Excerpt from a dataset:

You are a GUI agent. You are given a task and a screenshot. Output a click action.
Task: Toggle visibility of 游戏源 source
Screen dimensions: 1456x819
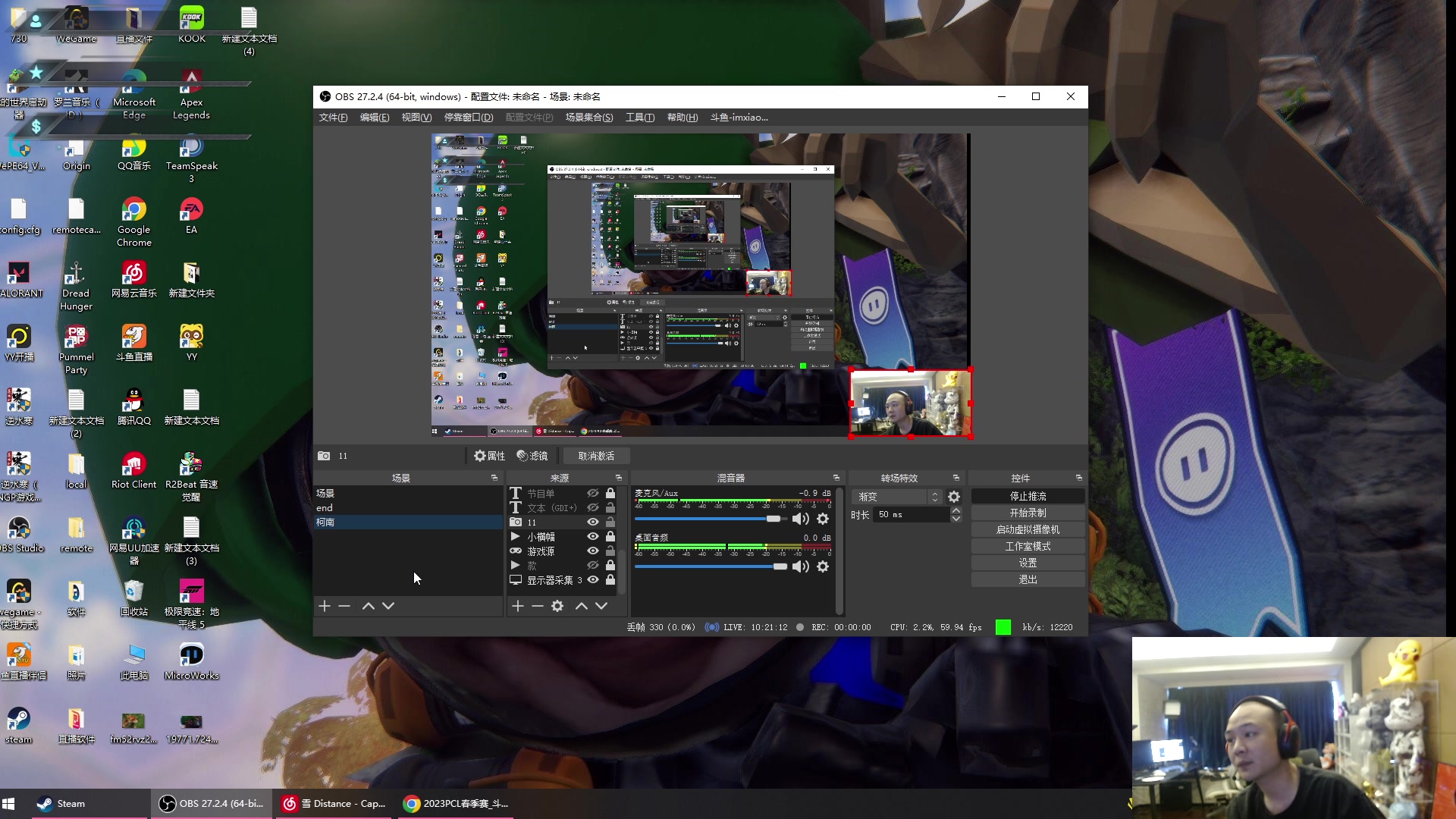[x=593, y=551]
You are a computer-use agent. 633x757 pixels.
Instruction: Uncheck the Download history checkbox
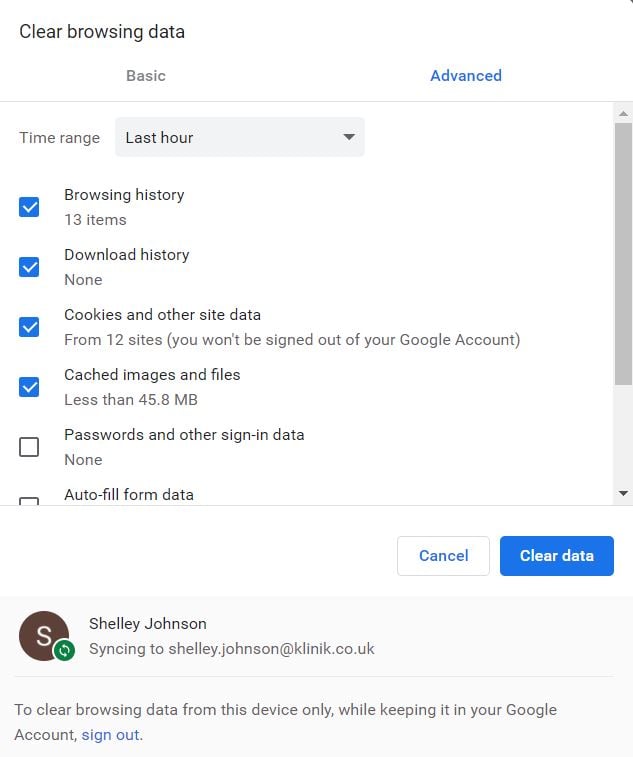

# WORK REQUIRED:
Copy the lines above word for word, but leave out the pictures.

# SOLUTION TO THIS PROBLEM:
You are a GUI agent. You are given a task and a screenshot. Output a click action.
Task: Toggle visibility of 游戏源 source
Screen dimensions: 1456x819
[x=593, y=551]
You are a computer-use agent. 633x757 pixels.
Instruction: Uncheck the Download history checkbox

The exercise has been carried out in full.